─── TEXT BLOCK ───

LostRuins / koboldcpp

Run GGUF models easily with a KoboldAI UI. One File. Zero Install.
https://github.com/lostruins/koboldcpp
GNU Affero General Public License v3.0
5.17k stars 354 forks source link

[BUG] (v1.4.7) -> CausalLM 14b, CUDA error 9 #490

Closed SabinStargem closed 12 months ago

SabinStargem commented 1 year ago

When I tried to run CausalLM 14b, I got the following error message. There is a 7b version of CausalLM, if you need something a little smaller to examine.

───

- **WHAT YOU WILL DO**
A. What license does the koboldcpp issue page list for the repository?
B. Restate a passage from the koboldcpp issue page, substituting "warning" for "error message". Begin at the words "[BUG] (v1.4.7) ->" and stop after "smaller to examine.".

─── RAW RECORDS ───

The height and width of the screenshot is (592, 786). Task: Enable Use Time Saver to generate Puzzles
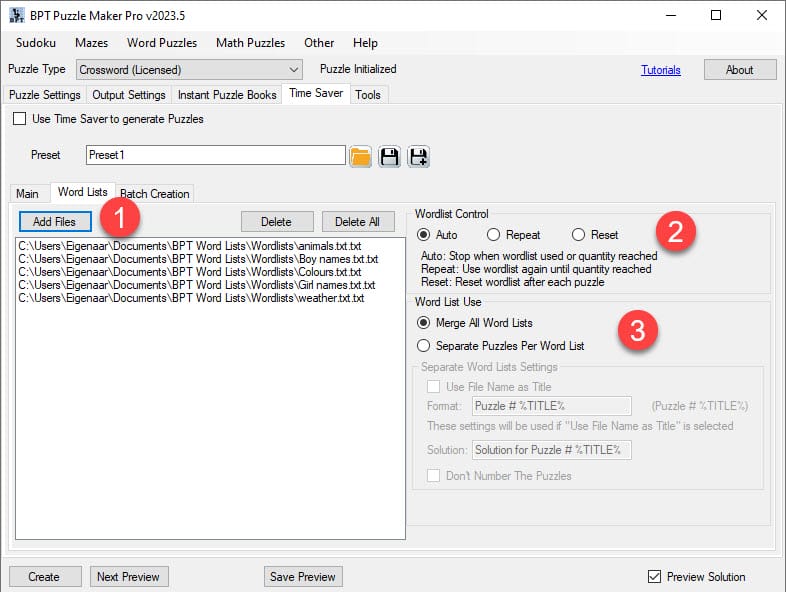pos(20,119)

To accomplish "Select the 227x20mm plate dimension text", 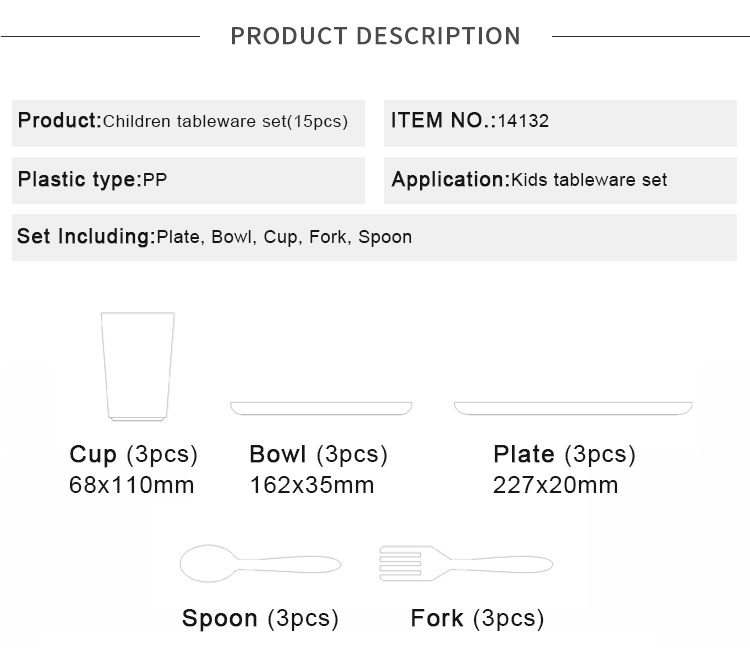I will point(555,485).
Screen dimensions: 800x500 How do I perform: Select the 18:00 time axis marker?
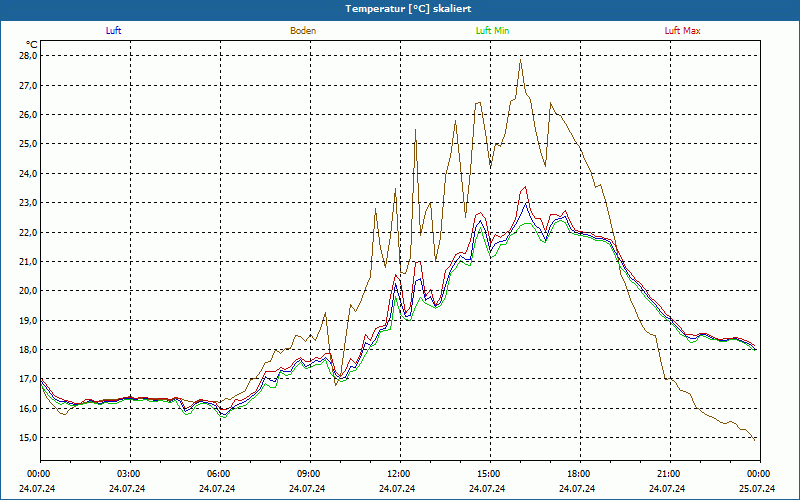click(x=579, y=474)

───

- **EXPECTED OUTPUTS**
A. GNU Affero General Public License v3.0

B.
[BUG] (v1.4.7) -> CausalLM 14b, CUDA error 9 #490

Closed SabinStargem closed 12 months ago

SabinStargem commented 1 year ago

When I tried to run CausalLM 14b, I got the following warning. There is a 7b version of CausalLM, if you need something a little smaller to examine.